PROBLEM TO SOLVE: Across the whole listing, filter for the string "editor" and copy every line that has it.

DATA:
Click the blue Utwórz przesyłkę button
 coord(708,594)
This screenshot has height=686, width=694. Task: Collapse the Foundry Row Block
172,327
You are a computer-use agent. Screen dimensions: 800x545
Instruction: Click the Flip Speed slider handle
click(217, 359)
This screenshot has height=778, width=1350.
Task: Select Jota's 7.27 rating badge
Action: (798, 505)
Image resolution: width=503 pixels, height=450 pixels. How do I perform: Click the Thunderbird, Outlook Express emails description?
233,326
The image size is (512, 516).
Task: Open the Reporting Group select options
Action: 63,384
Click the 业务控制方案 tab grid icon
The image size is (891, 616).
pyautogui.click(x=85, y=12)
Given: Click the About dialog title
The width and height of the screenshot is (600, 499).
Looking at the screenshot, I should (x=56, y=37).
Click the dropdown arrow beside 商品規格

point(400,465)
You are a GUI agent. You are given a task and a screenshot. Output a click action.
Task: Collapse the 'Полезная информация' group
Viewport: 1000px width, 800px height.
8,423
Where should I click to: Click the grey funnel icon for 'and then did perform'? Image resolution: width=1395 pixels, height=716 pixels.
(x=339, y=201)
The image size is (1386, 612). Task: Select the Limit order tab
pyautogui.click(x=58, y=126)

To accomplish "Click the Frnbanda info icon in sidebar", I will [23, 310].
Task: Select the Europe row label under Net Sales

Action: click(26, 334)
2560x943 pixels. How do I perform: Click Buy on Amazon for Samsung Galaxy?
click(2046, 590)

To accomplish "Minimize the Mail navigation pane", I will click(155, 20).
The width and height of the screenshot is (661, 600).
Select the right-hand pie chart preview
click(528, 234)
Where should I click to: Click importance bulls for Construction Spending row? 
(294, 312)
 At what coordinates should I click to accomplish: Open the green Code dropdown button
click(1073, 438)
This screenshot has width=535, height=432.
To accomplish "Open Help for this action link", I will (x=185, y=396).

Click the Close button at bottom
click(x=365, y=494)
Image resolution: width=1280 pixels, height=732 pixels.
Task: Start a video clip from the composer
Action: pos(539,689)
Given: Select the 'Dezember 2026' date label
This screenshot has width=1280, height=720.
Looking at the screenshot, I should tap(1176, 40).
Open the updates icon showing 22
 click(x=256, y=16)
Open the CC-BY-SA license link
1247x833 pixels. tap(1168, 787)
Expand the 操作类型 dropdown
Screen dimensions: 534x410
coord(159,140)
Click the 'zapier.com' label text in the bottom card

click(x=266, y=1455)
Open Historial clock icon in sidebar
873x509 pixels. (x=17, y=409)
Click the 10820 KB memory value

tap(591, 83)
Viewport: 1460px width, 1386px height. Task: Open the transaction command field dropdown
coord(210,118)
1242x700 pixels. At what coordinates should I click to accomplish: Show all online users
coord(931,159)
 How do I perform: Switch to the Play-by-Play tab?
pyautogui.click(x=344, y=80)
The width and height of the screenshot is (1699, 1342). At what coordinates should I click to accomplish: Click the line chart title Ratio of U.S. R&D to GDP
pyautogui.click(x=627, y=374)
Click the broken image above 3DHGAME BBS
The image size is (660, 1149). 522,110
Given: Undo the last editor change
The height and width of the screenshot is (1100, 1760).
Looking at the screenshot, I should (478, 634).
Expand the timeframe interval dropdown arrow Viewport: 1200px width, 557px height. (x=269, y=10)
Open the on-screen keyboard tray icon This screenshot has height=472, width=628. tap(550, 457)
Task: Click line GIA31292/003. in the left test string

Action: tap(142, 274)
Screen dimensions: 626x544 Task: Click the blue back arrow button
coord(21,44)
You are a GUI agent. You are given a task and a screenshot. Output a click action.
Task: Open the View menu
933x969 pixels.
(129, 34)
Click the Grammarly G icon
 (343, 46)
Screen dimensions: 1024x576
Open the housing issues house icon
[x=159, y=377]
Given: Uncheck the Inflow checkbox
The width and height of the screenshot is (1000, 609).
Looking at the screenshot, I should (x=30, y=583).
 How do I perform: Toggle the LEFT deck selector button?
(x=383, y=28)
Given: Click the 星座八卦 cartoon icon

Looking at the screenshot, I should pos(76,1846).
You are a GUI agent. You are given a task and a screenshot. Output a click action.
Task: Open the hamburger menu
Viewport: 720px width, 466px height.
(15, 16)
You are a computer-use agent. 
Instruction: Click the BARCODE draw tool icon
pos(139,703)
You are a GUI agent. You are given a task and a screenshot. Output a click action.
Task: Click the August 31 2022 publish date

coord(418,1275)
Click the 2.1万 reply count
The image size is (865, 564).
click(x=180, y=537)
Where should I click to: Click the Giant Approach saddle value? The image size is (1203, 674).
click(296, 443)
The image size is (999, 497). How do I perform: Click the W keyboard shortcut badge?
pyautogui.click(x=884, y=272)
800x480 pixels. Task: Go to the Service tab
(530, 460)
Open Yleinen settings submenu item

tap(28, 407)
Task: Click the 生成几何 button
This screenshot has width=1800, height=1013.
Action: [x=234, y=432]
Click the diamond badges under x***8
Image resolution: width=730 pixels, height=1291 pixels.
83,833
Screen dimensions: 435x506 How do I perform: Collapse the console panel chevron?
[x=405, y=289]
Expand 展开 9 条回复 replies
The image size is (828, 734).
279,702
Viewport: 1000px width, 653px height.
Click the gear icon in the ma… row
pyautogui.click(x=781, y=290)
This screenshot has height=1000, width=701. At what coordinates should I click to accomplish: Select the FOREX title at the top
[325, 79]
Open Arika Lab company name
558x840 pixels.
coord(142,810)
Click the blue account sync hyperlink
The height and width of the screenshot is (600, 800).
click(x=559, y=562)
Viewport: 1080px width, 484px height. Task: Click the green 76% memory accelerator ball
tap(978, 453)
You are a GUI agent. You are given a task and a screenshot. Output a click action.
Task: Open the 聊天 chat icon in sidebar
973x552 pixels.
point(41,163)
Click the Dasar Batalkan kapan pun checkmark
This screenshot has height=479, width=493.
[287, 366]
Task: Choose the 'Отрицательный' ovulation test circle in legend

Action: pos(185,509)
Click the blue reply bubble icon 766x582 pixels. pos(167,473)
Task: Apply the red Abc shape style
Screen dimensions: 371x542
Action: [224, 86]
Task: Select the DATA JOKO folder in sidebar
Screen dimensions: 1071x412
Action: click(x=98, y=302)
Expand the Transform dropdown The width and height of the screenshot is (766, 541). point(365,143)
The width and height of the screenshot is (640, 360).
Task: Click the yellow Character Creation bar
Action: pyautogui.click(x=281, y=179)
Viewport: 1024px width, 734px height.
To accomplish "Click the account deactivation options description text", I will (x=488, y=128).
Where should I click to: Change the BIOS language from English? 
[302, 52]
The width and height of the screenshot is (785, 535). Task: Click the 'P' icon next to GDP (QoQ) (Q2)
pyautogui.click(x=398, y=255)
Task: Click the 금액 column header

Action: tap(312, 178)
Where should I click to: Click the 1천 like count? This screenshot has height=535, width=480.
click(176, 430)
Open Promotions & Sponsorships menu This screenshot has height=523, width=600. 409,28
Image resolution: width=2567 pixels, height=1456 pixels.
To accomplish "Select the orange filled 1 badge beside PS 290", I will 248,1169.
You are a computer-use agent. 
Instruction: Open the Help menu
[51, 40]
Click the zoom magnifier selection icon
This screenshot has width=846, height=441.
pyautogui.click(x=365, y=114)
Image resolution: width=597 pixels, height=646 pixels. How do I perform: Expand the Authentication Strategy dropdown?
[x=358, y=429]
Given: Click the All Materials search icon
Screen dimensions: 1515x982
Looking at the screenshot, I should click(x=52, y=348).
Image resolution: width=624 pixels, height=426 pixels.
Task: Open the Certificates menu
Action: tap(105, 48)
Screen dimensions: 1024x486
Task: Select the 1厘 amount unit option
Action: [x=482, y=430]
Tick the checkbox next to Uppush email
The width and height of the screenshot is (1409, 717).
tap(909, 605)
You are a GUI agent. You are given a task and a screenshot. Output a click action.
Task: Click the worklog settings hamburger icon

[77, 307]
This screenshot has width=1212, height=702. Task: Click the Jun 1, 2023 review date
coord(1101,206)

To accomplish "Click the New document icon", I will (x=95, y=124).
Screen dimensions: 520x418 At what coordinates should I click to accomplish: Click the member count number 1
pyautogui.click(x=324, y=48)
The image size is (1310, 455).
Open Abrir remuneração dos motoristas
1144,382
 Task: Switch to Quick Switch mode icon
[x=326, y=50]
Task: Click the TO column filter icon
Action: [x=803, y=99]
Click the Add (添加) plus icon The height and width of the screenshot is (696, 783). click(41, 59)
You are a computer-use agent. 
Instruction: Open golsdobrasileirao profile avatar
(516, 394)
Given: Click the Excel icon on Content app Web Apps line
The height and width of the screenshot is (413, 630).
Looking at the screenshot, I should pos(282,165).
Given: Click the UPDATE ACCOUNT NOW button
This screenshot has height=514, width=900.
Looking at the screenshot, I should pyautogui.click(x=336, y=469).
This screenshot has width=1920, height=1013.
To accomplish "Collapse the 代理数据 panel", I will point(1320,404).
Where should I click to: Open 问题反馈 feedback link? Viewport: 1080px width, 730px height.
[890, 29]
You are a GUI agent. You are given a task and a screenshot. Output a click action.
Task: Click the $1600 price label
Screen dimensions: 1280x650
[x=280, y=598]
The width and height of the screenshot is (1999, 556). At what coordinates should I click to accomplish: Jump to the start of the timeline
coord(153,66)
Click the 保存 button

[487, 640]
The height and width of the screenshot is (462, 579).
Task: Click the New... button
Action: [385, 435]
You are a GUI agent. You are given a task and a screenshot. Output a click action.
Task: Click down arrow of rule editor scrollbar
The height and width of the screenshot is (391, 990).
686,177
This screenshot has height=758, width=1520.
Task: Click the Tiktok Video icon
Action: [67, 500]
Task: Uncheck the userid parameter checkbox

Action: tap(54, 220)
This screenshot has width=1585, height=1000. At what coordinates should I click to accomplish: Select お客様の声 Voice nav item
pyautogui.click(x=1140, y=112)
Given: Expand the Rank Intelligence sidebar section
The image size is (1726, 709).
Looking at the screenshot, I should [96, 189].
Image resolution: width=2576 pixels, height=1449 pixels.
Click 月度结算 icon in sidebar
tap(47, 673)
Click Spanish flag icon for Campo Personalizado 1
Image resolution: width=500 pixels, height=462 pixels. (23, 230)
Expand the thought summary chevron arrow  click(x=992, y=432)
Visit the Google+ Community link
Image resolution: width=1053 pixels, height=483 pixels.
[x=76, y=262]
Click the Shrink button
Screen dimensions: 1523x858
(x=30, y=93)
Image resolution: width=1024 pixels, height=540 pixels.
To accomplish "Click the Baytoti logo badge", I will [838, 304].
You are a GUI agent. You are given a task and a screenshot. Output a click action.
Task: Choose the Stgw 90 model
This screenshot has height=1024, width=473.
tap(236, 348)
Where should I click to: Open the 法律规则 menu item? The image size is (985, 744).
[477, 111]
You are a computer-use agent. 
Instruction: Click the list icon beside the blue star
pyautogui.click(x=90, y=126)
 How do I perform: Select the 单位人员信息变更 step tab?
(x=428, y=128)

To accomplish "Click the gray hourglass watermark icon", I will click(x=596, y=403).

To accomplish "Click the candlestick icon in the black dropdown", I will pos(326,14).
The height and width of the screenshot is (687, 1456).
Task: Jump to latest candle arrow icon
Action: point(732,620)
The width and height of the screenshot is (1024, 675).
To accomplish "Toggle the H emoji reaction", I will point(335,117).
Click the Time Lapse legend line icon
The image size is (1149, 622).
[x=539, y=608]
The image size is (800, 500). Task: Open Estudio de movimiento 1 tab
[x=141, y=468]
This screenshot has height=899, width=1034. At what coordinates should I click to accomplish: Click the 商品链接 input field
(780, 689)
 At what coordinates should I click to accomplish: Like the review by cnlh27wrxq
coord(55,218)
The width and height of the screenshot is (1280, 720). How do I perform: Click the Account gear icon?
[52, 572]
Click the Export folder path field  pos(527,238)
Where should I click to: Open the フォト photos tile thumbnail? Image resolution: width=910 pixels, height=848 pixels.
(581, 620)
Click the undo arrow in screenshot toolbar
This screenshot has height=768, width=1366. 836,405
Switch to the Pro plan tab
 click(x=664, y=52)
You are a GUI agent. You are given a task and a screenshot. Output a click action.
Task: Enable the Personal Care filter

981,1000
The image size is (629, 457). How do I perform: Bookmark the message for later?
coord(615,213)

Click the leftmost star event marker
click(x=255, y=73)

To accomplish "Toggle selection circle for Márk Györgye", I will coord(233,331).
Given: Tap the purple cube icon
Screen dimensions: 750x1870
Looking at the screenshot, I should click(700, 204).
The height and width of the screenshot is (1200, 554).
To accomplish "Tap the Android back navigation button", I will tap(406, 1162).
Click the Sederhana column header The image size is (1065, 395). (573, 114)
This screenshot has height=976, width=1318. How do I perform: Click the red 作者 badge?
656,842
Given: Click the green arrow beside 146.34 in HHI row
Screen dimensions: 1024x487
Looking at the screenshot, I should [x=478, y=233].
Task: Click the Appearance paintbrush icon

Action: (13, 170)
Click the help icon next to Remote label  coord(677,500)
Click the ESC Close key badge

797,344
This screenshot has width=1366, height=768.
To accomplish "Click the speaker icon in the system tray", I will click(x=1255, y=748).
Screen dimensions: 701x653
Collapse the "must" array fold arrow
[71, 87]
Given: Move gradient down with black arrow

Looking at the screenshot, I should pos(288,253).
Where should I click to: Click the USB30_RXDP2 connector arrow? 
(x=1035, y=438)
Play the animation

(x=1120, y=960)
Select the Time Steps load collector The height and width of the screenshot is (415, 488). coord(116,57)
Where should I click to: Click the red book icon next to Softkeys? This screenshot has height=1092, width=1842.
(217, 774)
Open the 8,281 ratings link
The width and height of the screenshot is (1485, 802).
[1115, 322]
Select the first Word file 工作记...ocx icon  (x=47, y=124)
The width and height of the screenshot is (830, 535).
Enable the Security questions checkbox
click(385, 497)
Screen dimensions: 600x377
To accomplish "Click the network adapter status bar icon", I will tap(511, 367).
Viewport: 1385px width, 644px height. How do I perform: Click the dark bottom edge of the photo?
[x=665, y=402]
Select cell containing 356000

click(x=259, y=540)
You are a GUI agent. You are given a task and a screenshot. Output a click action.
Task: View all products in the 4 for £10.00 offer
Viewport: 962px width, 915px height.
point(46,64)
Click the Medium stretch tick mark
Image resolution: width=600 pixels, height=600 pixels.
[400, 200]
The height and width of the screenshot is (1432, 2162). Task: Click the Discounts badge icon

EXERCISE SOLUTION:
Given: Undo the last editor change
Task: Click down arrow of rule editor scrollbar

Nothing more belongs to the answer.